La creación del paisaje

Uno suele preguntarse si el paisaje existe por sí mismo o si por el contrario, tal y como pretenden algunos antropólogos, es la mirada quien lo crea. El asunto, sin embargo, es todavía más complicado. Al igual que para todos nosotros un paisaje implica planos y perspectivas visuales, tal vez incluso un horizonte, para otras culturas, como las de algunas tribus amazónicas, lo determinante no es lo que uno contempla sino los sonidos que escucha. Esos paisajes están formados por el murmullo del agua que fluye, el eco de las pisadas y, sobre todo, por el cercano y temible rugir de las fieras. Algo de esto saben también los británicos, con quienes tantos posos culturales deberíamos compartir, cuando diferencian un para nosotros evidente landscape, del para ellos probable soundscape.

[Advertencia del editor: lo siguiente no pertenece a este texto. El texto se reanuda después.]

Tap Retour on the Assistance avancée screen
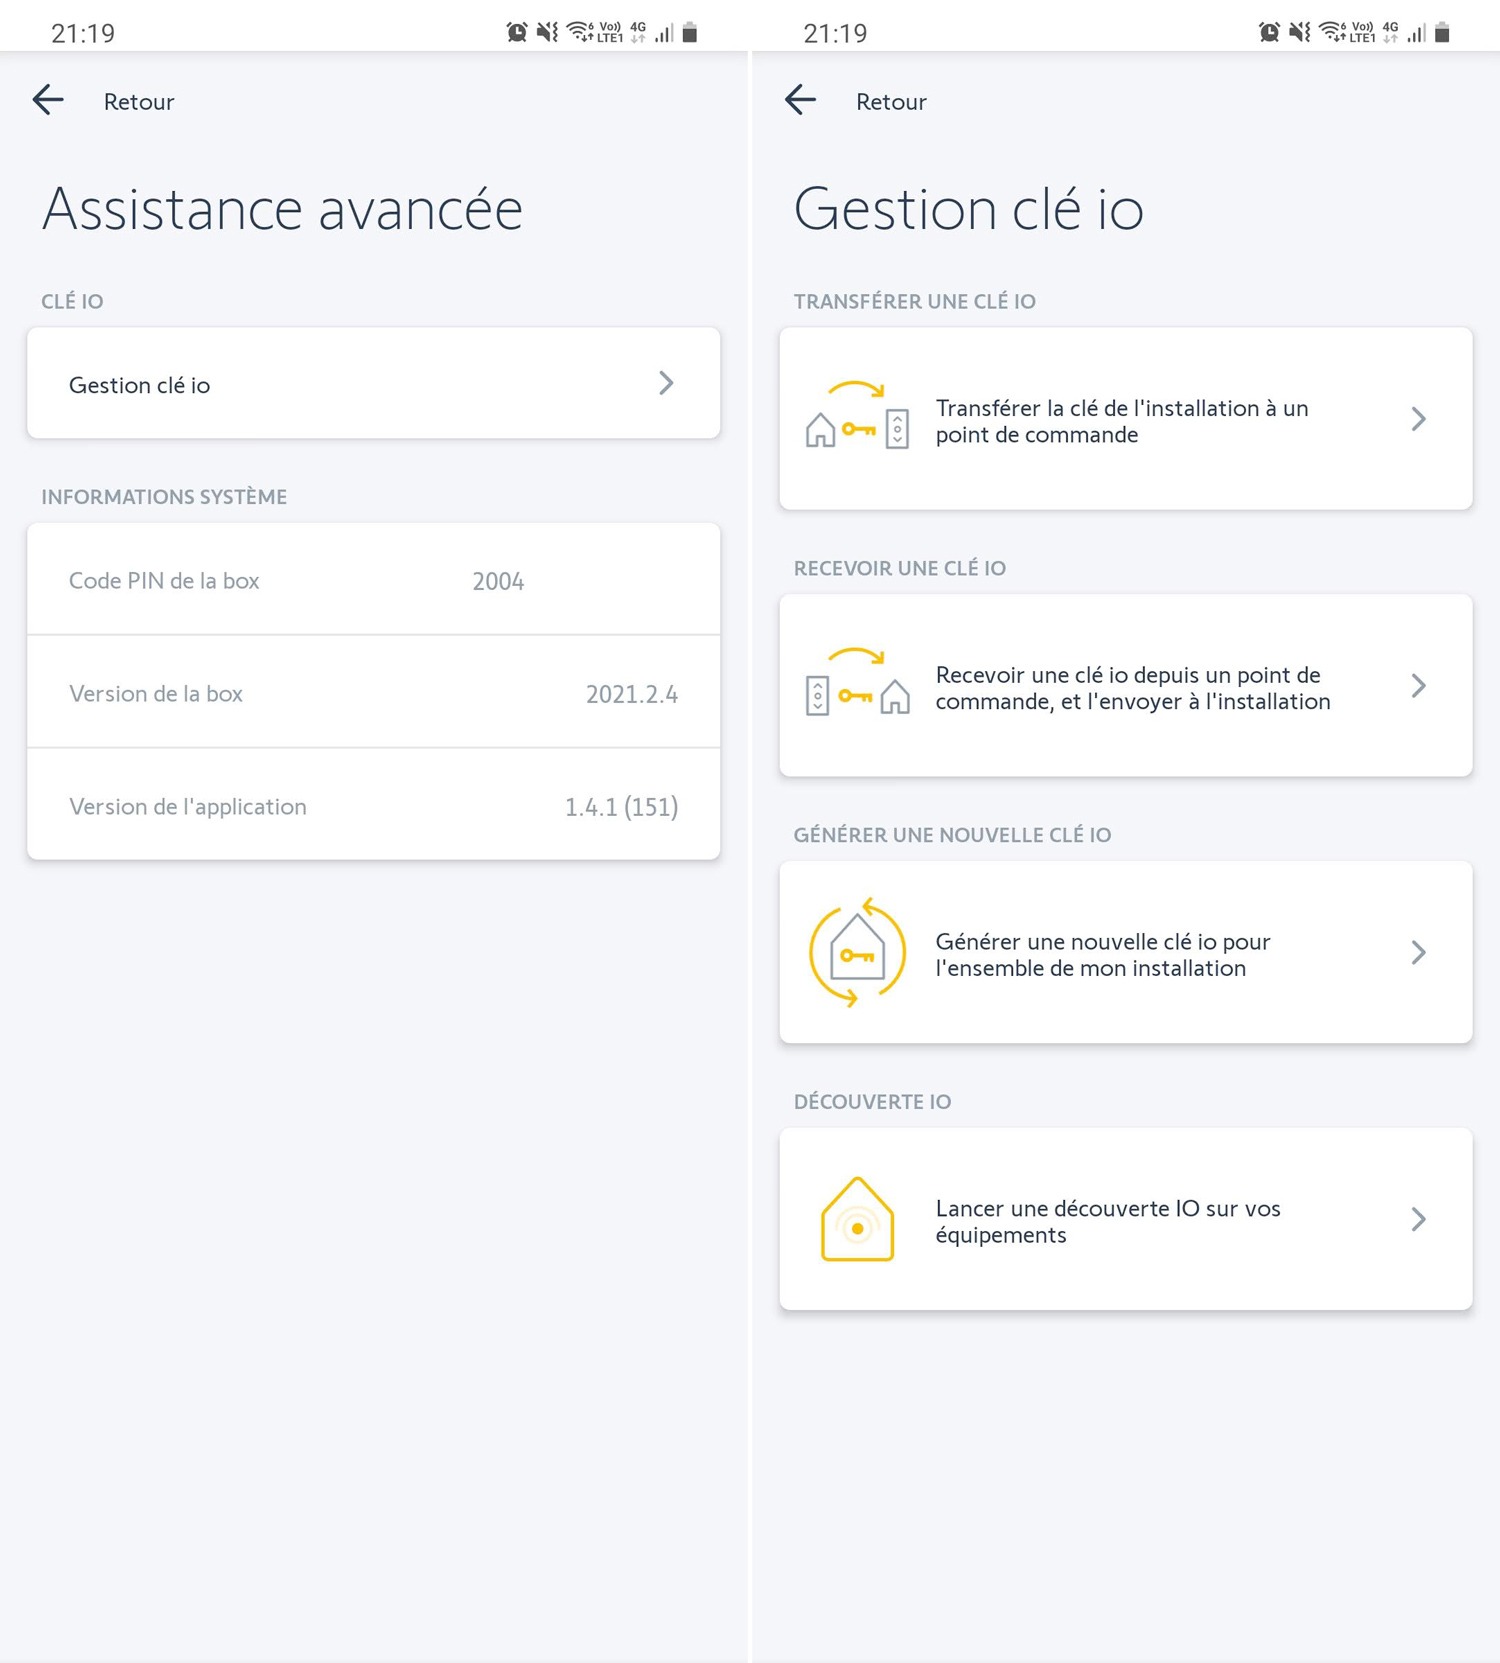 (x=139, y=101)
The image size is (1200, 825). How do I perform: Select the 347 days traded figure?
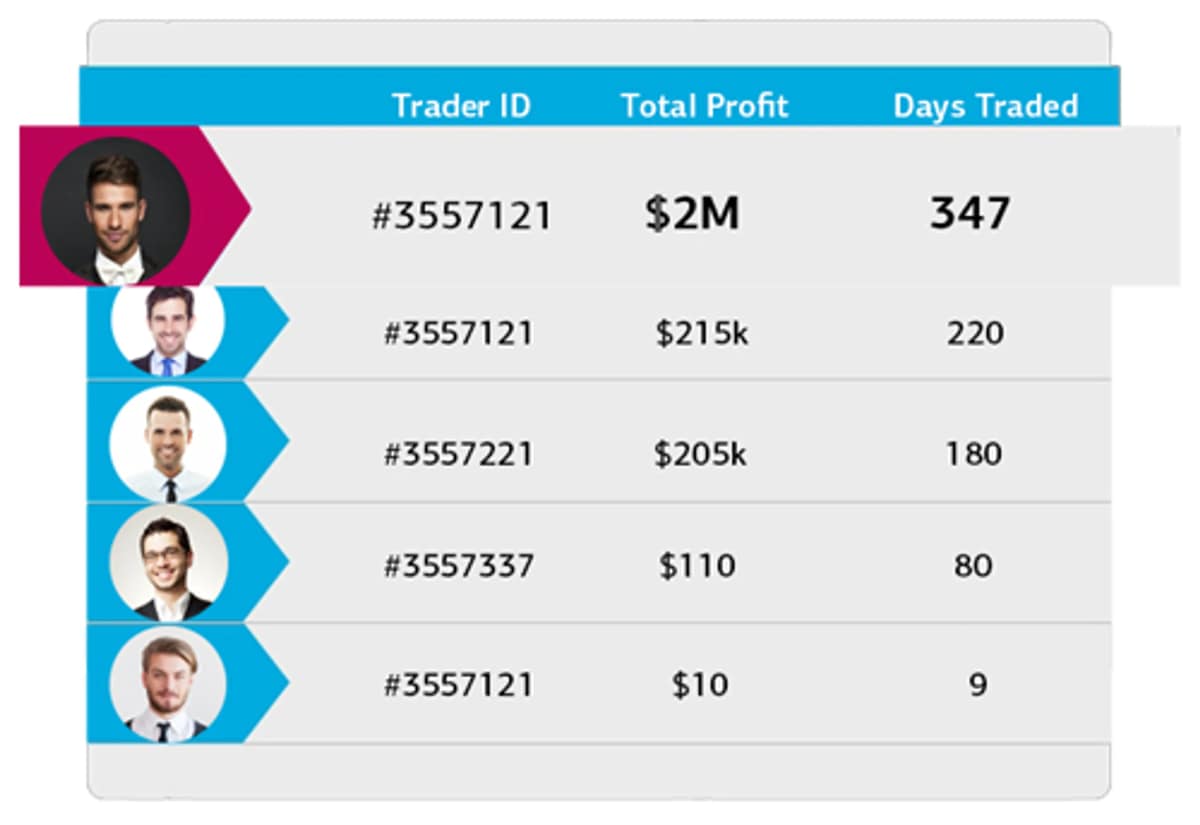click(x=970, y=213)
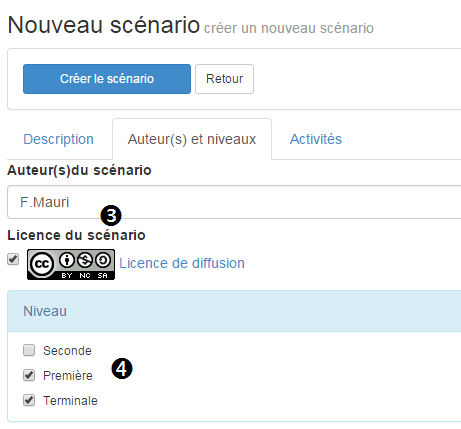The height and width of the screenshot is (429, 461).
Task: Open the Licence de diffusion link
Action: point(182,263)
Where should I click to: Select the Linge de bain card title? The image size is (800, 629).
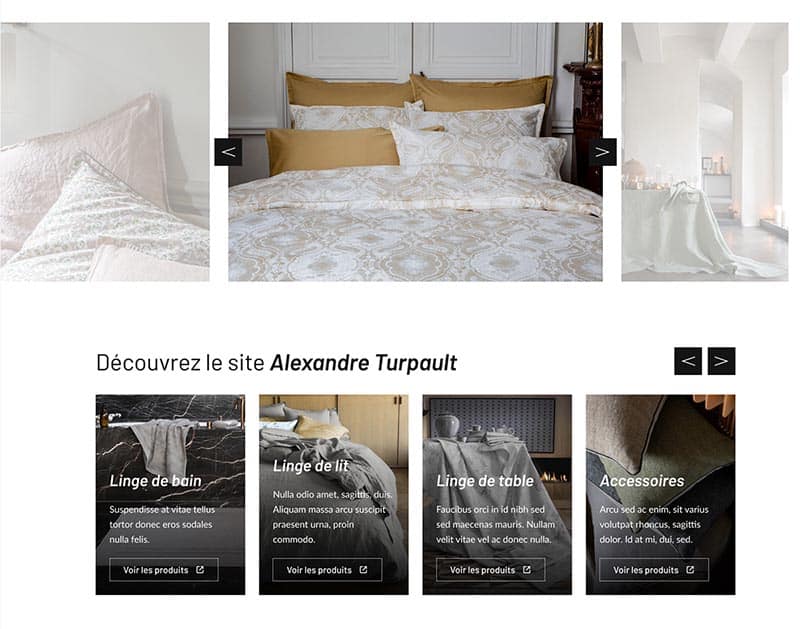pyautogui.click(x=156, y=481)
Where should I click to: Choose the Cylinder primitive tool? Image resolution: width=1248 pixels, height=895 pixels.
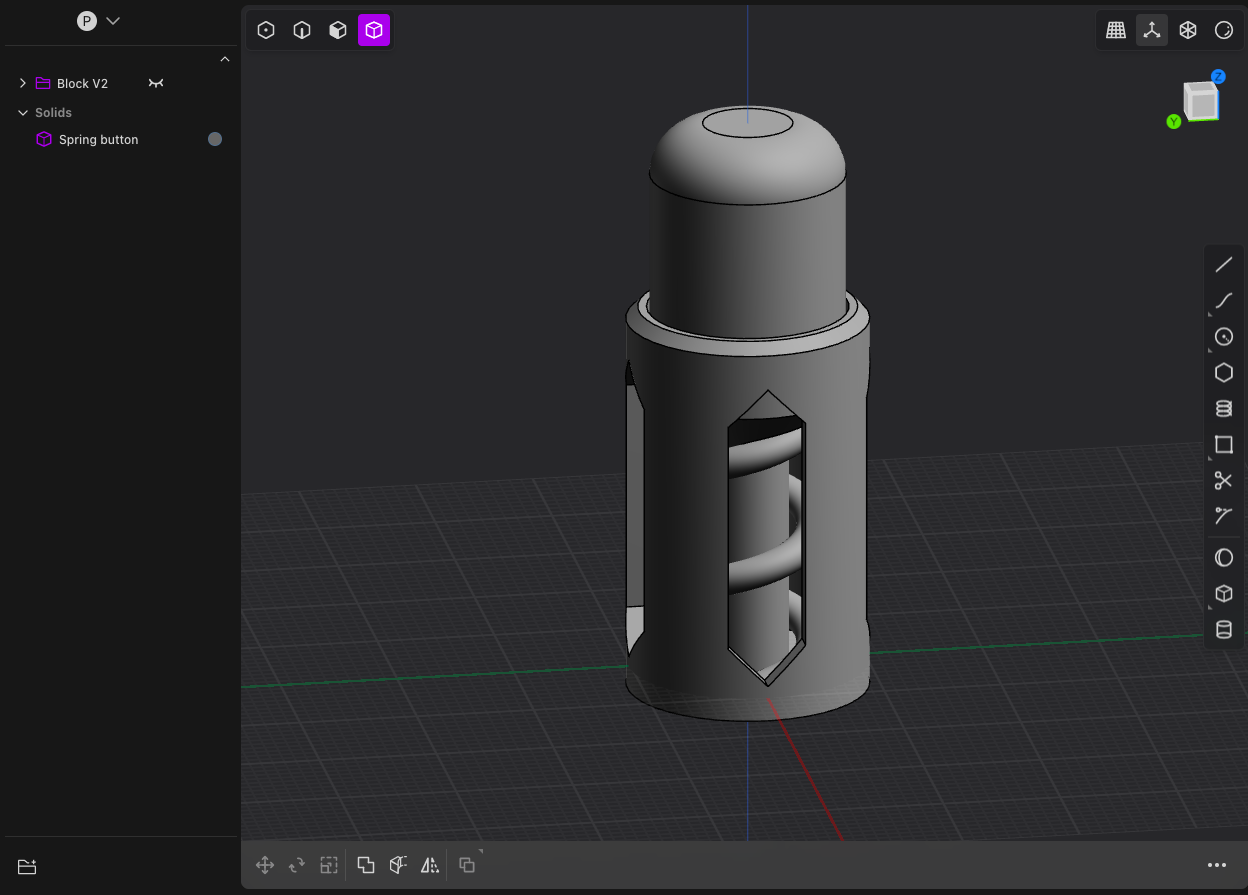1223,629
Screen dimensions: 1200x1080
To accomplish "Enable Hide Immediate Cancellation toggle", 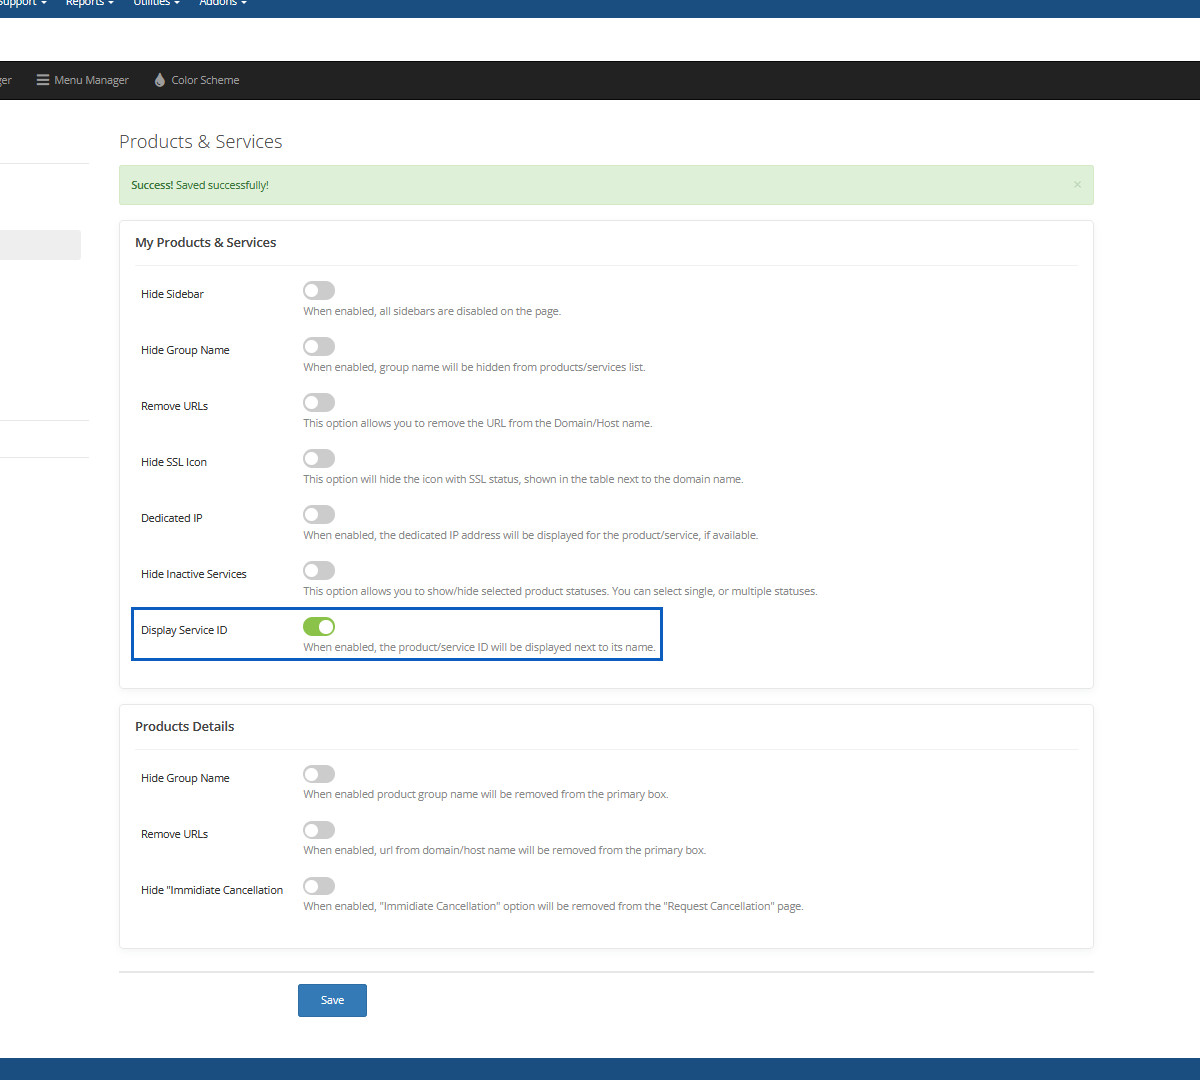I will (x=319, y=887).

Desde hace al menos cinco siglos nos hemos puesto de acuerdo para reconocer paisajes allí donde antes sólo había simples vistas despejadas

Conviene por tanto no olvidar que la noción misma de paisaje es mera convención. Desde hace al menos cinco siglos nos hemos puesto de acuerdo para reconocer paisajes allí donde antes sólo había, como mucho, simples vistas despejadas. Es más, hay quien asegura que, hasta hace bien poco, los campesinos no veían el paisaje. Era esta visión uno de los atributos del hombre urbano, a quien después de muchas generaciones la educación convencional habría inculcado los elementos que permiten ese reconocimiento.

Uno no está tampoco muy seguro, cuando en un día claro de invierno de regreso a Madrid desciende las últimas estribaciones del Guadarrama, si el paisaje está formado  por las montañas que deja atrás o por el perfil de los rascacielos que al fondo emergen sobre el humo. Tampoco lo está cuando al salir temprano de Carrión de los Condes una mañana de verano, se enfrenta a la sucesión de trigales de apariencia infinita sin decidir si se trata de un paisaje o de una alucinación.

En esos momentos es cuando uno está más tentado que nunca de recurrir a un marco dorado de recargadas volutas para con su auxilio, como ya se hiciera hace algunos siglos, transformar cualquier vista, por desolada que sea, en interesante paisaje. La estampa así obtenida puede colgarse luego con igual provecho tanto en las salas del severo museo como en un recoleto cuarto de estar.

Sin embargo los alemanes en esto de la contemplación del paisaje, desde mucho antes de que llegaran Goethe y Schiller, han sido cartesianos y prácticos. No sufren con nuestras dudas ni se entretienen con las sutilezas inglesas. Para ellos, el concepto de Landschaft está perfectamente delimitado. Es como si el observador alemán, con una afilada cuchilla y sin vacilar un instante, hubiera cercenado todo cuanto pudiera distraerle en su escrutadora mirada. El paisaje es entonces lo que su particular enfoque delimita. No necesita recurrir al marco dorado para, al acercarse por ejemplo a la entrañable ciudad de Ulm, ver tan sólo la más hermosa torre del mundo.